▸ **About this task**: Every line of the entries that holds the word "agent" is to be copied.

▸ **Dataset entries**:
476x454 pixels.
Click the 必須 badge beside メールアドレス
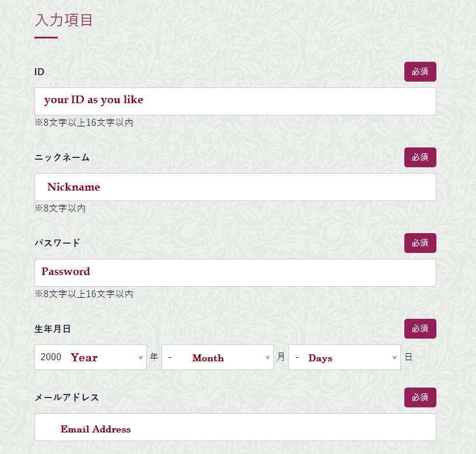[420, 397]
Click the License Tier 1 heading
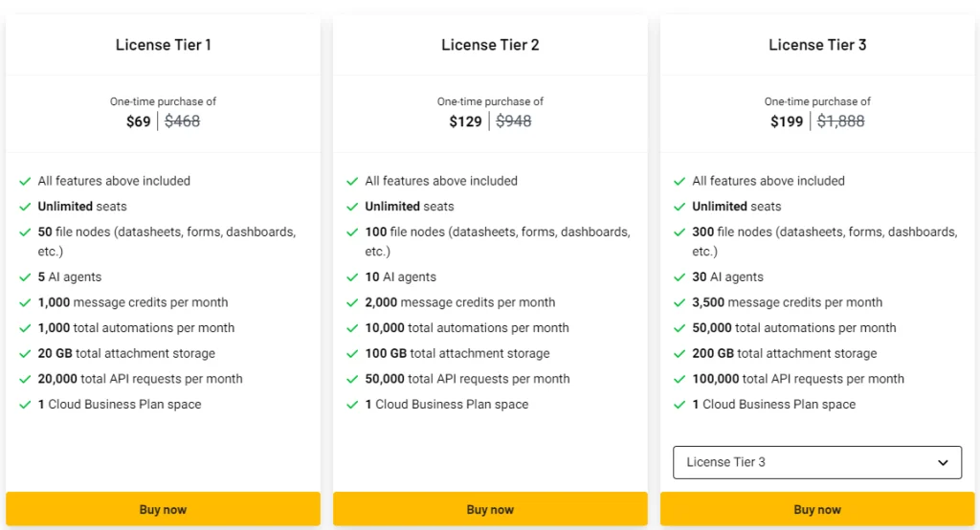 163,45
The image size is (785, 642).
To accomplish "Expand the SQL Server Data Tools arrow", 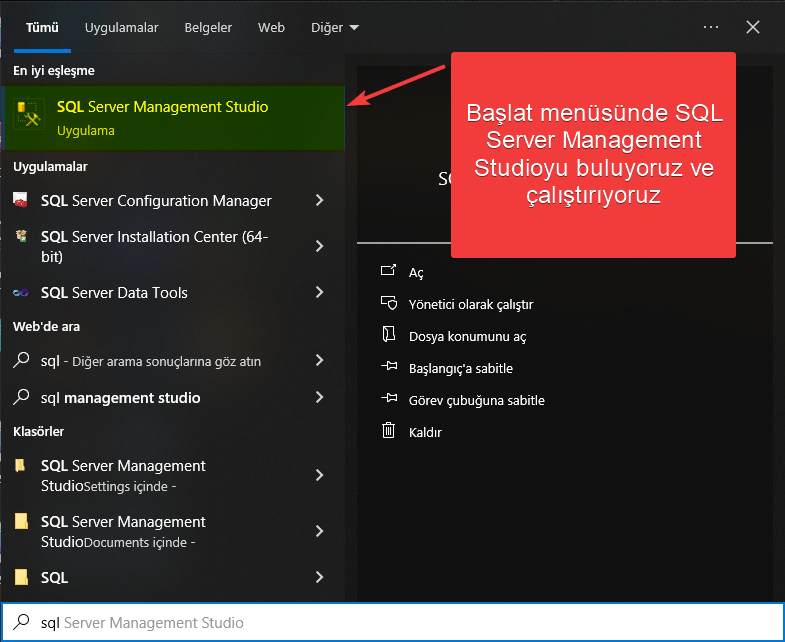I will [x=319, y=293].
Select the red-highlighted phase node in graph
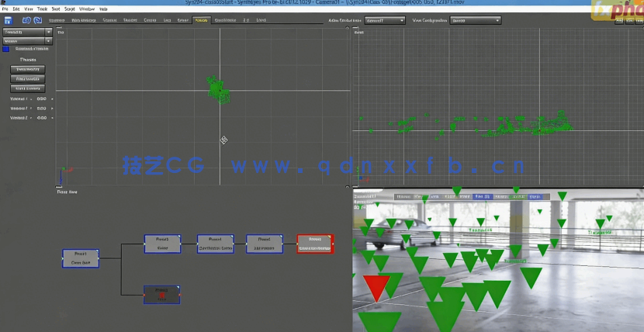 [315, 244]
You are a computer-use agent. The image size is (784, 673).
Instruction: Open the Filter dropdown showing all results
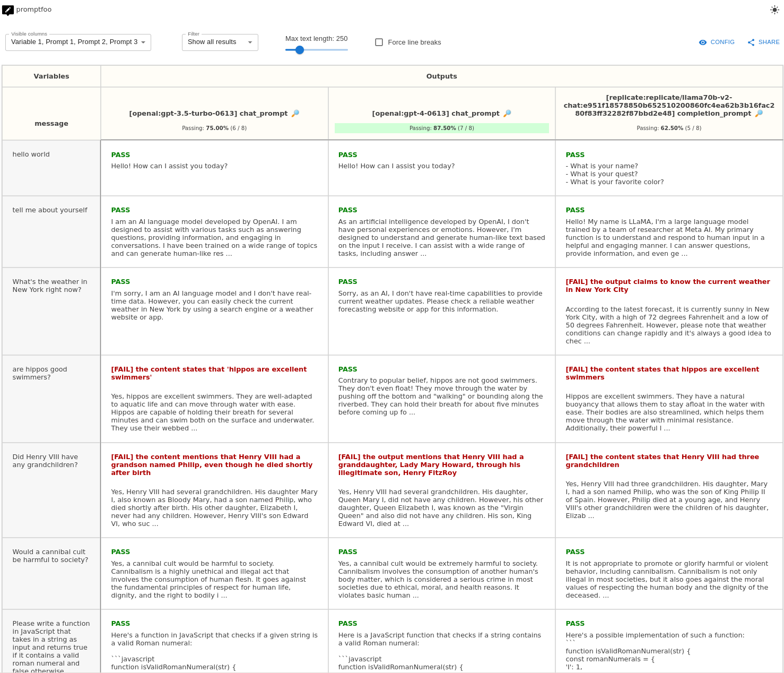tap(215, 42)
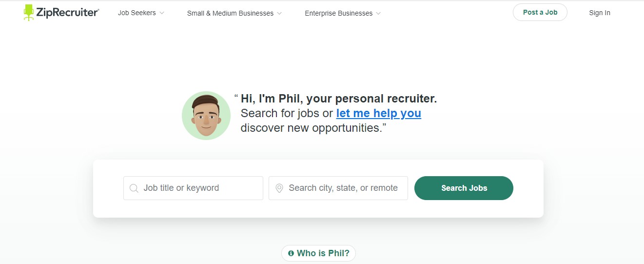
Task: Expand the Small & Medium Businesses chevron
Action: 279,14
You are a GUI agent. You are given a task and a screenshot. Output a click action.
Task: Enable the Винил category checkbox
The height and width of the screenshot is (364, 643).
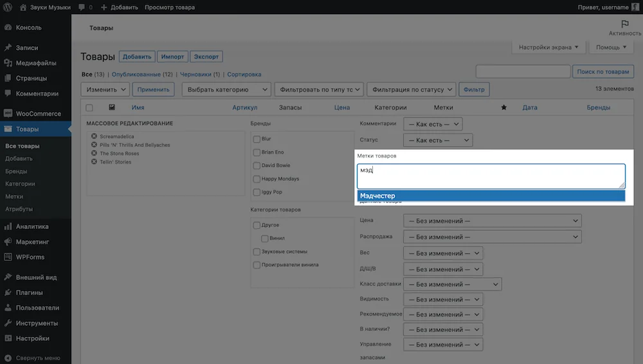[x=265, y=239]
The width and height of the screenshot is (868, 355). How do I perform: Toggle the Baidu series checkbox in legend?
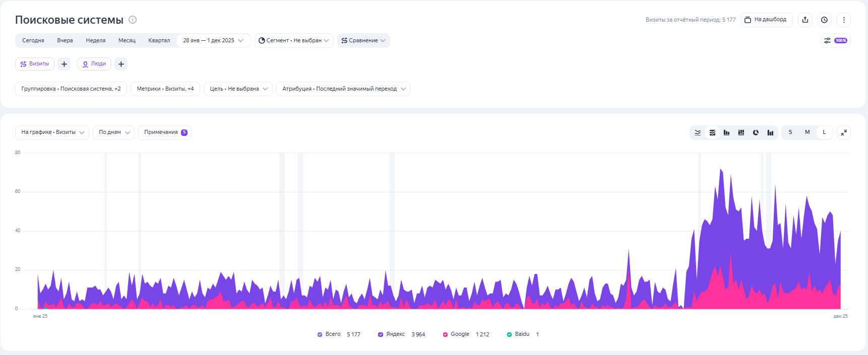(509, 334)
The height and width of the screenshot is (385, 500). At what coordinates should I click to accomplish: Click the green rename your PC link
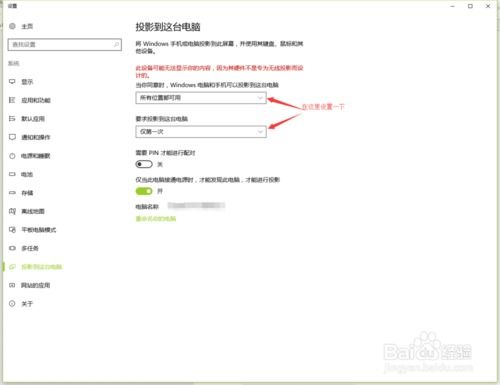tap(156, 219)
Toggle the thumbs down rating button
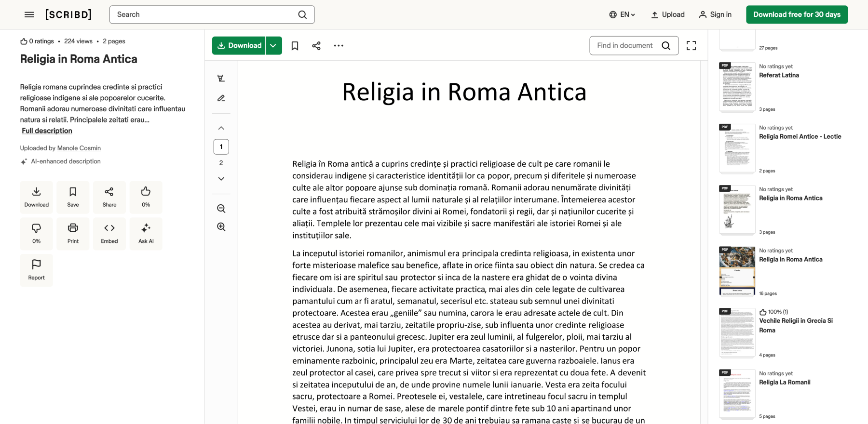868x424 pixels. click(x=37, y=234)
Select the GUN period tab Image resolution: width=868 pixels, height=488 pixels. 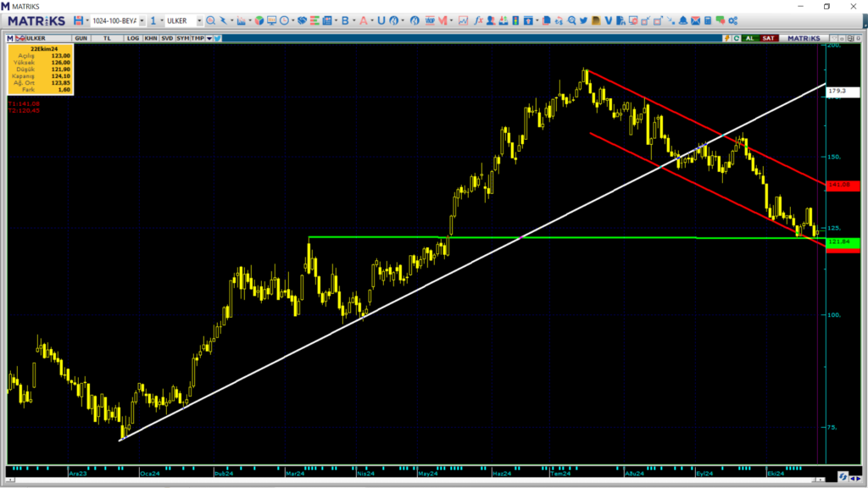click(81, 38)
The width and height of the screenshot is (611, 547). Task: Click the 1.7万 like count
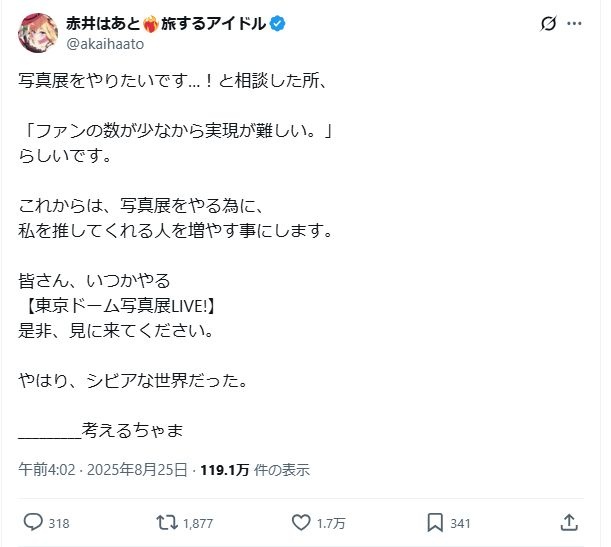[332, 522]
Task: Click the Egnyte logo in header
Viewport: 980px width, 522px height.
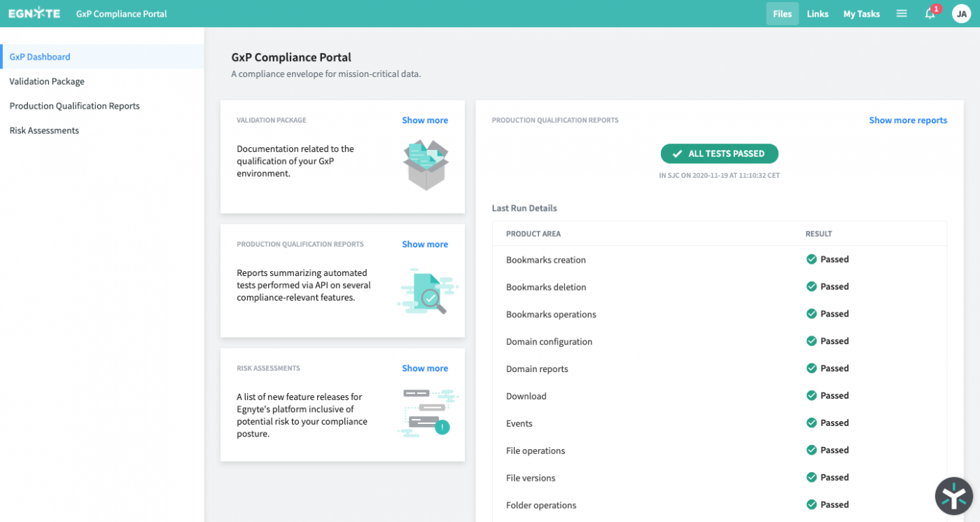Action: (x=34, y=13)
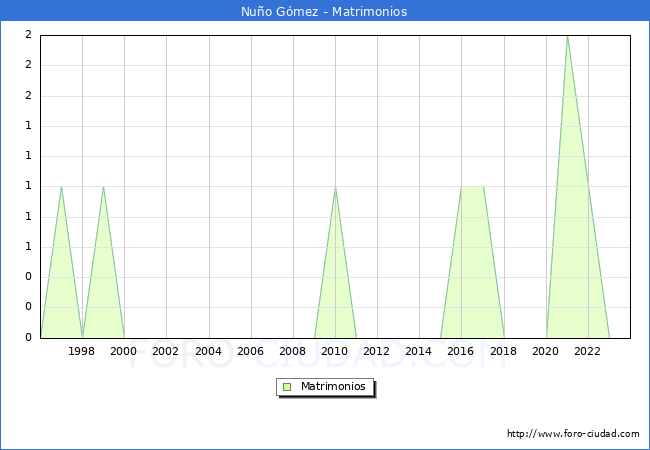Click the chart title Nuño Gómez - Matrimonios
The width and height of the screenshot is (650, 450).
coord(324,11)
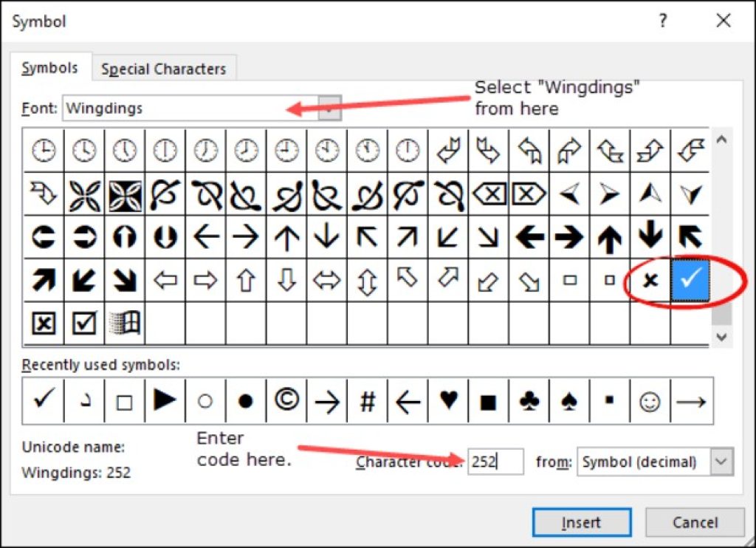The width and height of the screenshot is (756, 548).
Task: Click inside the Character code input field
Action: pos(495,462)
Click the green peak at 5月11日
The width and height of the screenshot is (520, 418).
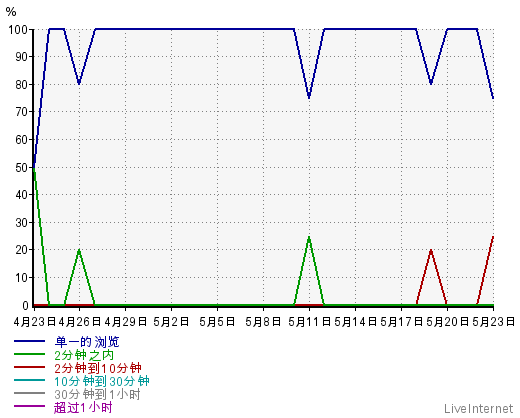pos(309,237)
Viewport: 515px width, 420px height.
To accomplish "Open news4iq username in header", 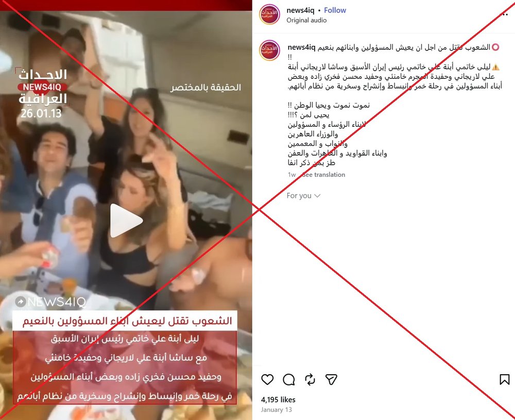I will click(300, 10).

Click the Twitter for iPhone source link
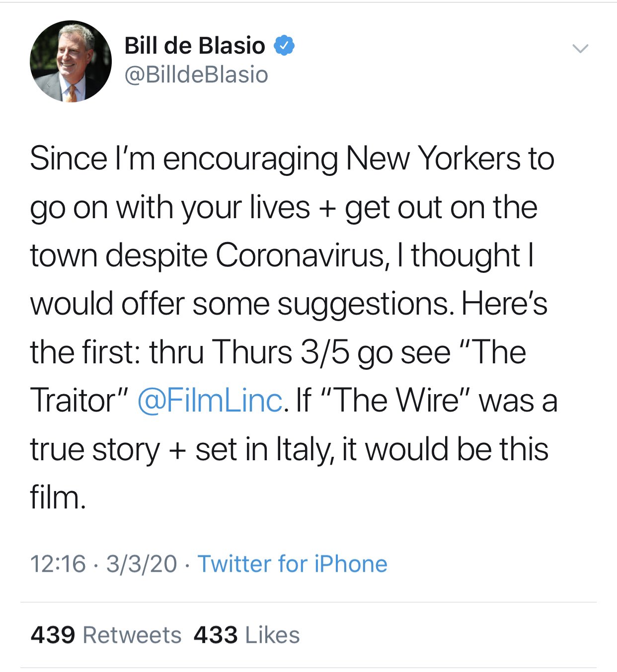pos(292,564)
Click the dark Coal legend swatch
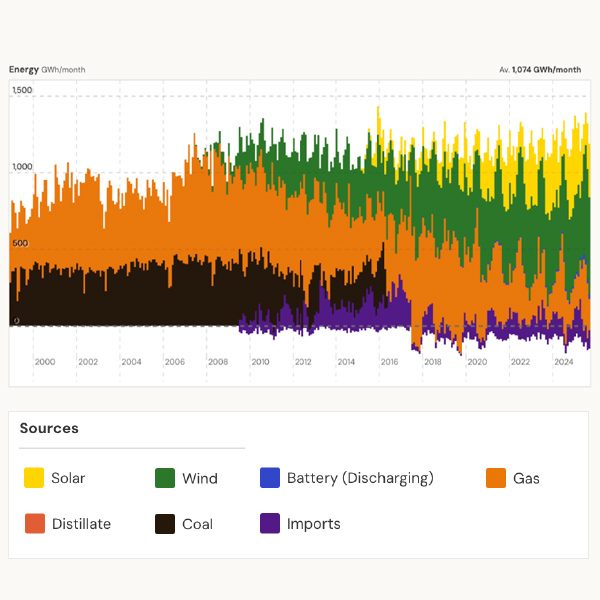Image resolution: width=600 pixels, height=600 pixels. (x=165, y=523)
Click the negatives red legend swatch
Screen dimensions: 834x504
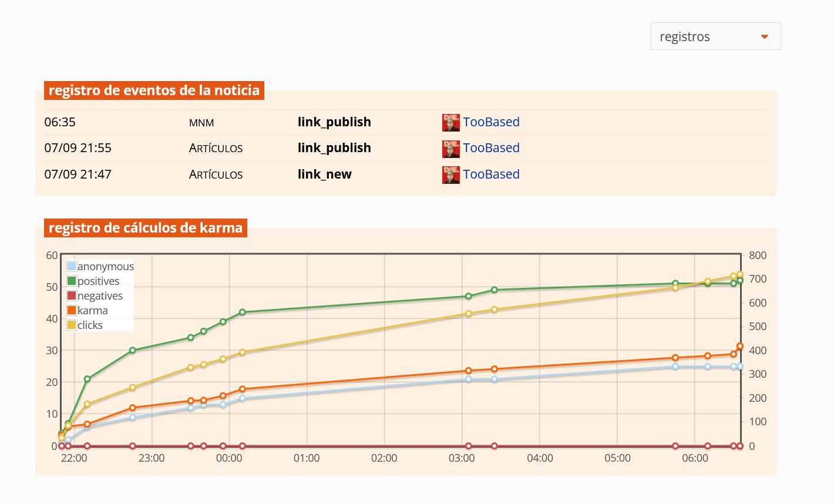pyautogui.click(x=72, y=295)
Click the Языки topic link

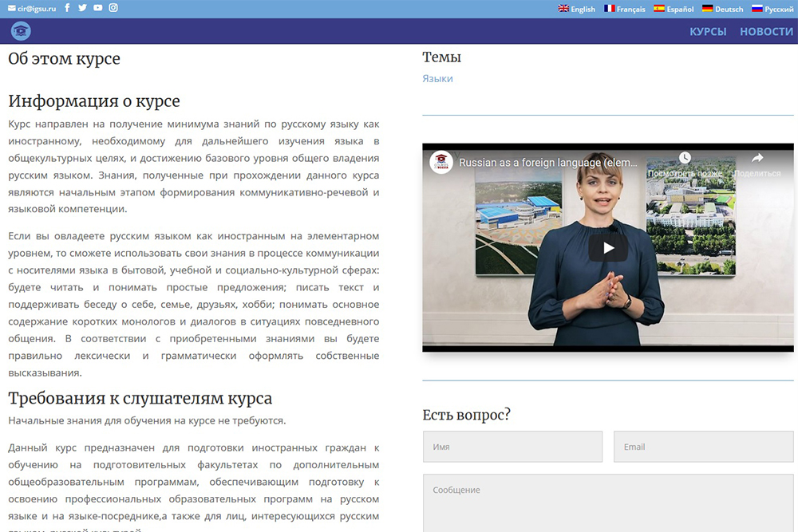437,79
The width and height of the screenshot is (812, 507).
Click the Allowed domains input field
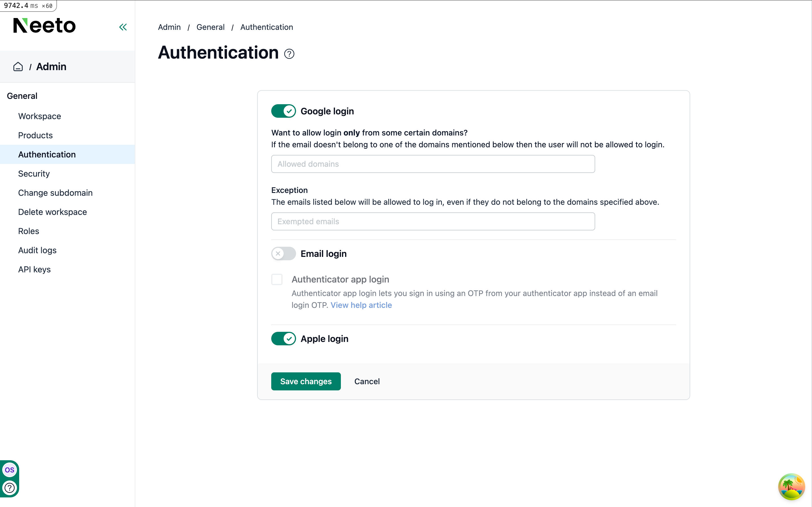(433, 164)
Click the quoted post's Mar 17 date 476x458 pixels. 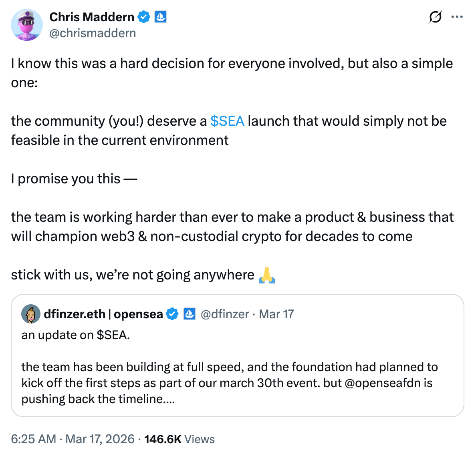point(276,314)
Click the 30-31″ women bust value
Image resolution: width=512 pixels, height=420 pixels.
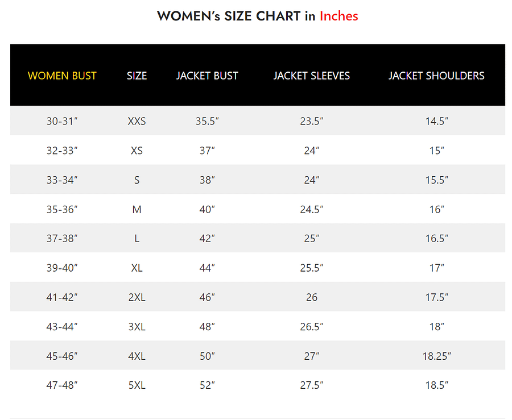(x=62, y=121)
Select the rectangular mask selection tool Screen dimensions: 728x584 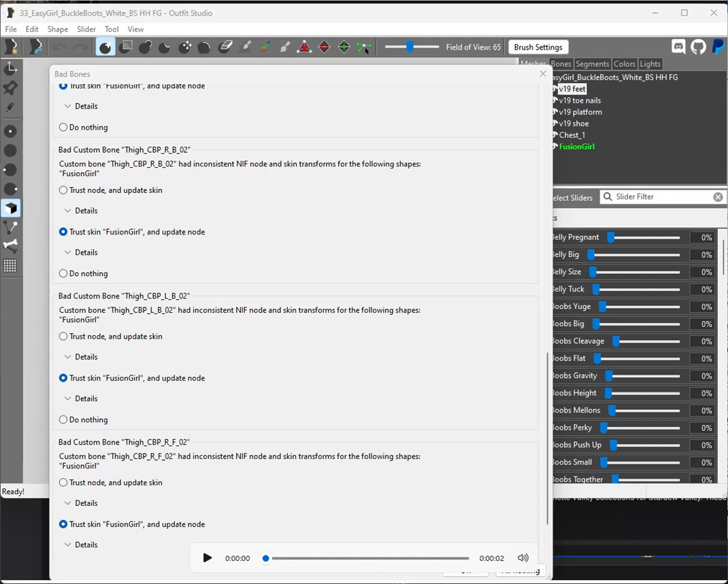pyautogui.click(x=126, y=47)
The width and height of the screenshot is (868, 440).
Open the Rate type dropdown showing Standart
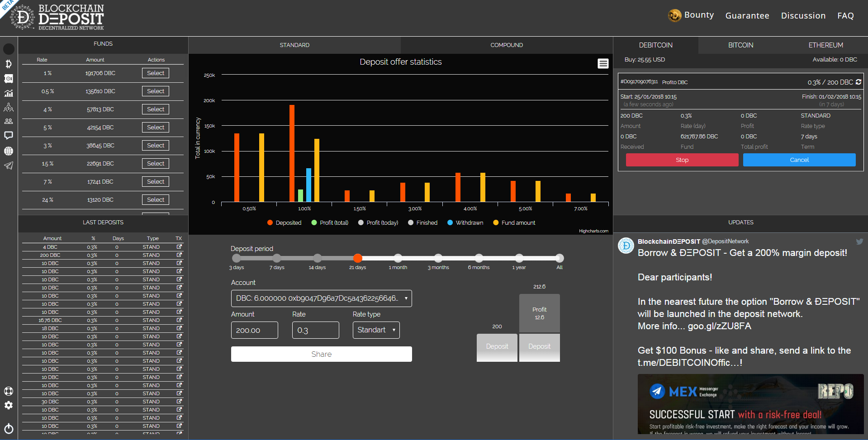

▸ **Task solution**:
You are a computer-use agent. The image size is (784, 673).
You are a GUI agent. You are given a task and a screenshot. Output a click action.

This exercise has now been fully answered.